Iran, Islamic Republic of - Kazakhstan BIT (1996)

Title

AGREEMENT ON RECIPROCAL PROMOTION AND PROTECTION OF INVESTMENTS BEETWEEN THE GOVERNMENT OF THE REPUBLIC OF KAZAKHSTAN AND THE GOVERNMENT OF THE ISLAMIC REPUBLIC OF IRAN

Preamble

PREAMBLE

The Government of the Republic of Kazakstan and the Government of the Islamic Republic of Iran, hereinafter referred as the "Contracting Parties",

Desiring to strengthen and expand the economic cooperation between the Contracting Parties,

Intending to create and maintain favourable conditions for investments by the investors of one Contracting Party in the territory of the other Contracting Party;

Recognizing the need to promote and protect investments of the investors of one Contracting Party in the territory of the other Contracting Party,

Have agreed as follows:

Body

Article 1. Definitions

For the purposes of this Agreement:

I -The term "investment" means any kind of property or asset, as described below which is invested by the investors of one Contracting Party in the territory of the other Contracting Party:

(a) Movable and immovable property as well as rights related thereto,

(b) Shares or any other kind of participation in companies as well as rights related thereto;

(c) Right to claim money or to any perfomance having an economic value;

(d) Intellectual and industrial property rights such as patents, service marks, industrial designs or models, trade-marks, trade names, national economic secrets, know-how and goodwill;

(e) Rights to search for, extract or exploit natural resources as well as other business rights, given by law, by contract or by decision of the authority in accordance with law;

(f) Reinvestment of returns.

2. The Term "investor" refers witht regard to either Contracting Party to:

(a) Natural persons, who according to the laws of that Contracting Party, are considered to be its nationals;

(b) Legal entities, which are established under the laws of that Contracting Party and have their seat together with their real economic activities in the territory of that Contracting Party; who invest in the territory of the other Contracting Party.

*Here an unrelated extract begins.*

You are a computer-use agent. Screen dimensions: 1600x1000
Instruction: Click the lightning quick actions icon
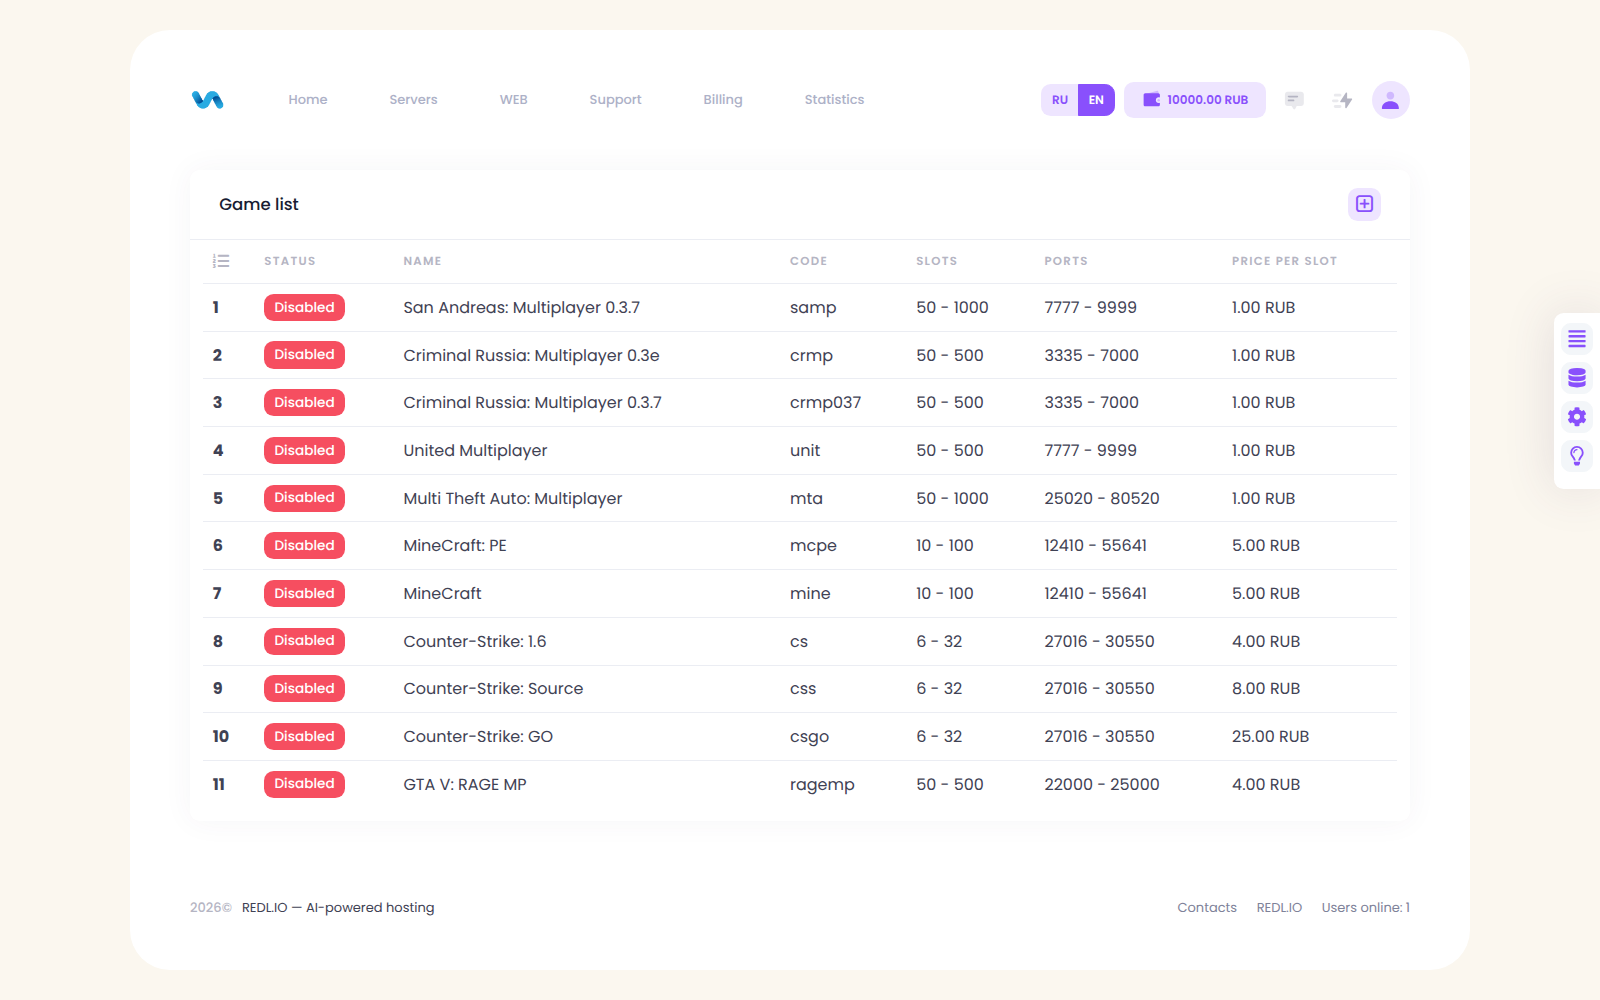1343,100
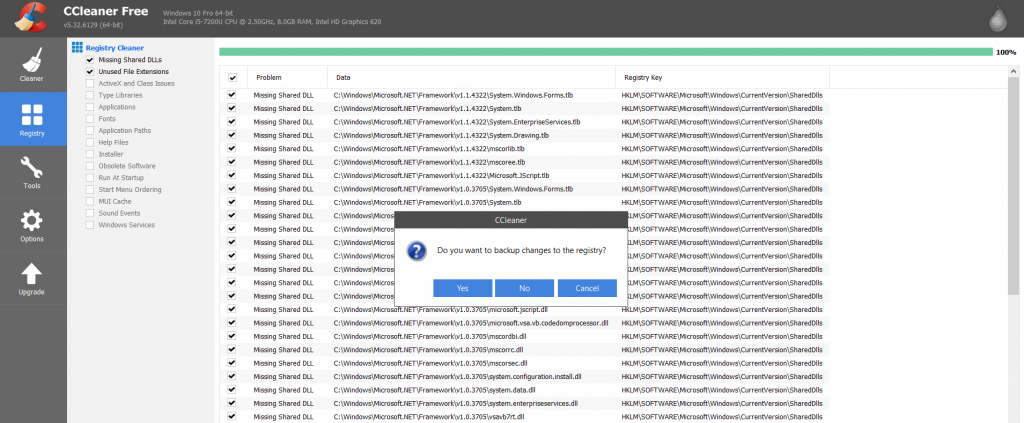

3. The term "returns" means resources, received as the result of investment or related with them in monetary or cash form, including profit dividends, grants for the enterprise management agreements, technical and service agreements and any other legal forms of returns.

4. The term "territory" means with respect to both the Contracting Parties: the territories under the sovereignity or jurisdiction of each Contracting Party and also includes their relevant maritime territories.

Article 2. Promotion of Investments

1. Either Contracting Party shall encourage and create favourable conditions for its nationals to invest in the territory of the other Contracting Party.

2. Either Contracting Party shall encourage and create favourable conditions for nationals of the other Contracting Party to invest in its territory.

3. Either Contracting Party shall provide for fair and equal treatment to the investments of the investor of the other Contracting Party and will not infringe upon the management, function, operation of these investments by unreasonable and discriminatory measures.

Article 3. Admission of Investments

1. Either Contracting Party shall admit the investments of investors of the other Contracting Party in its territory in accordance with its laws and regulations.

2. When a Contracting Party shall have admitted an investment in its territory, it shall grant all necessary permits for the proper realization of such an investment.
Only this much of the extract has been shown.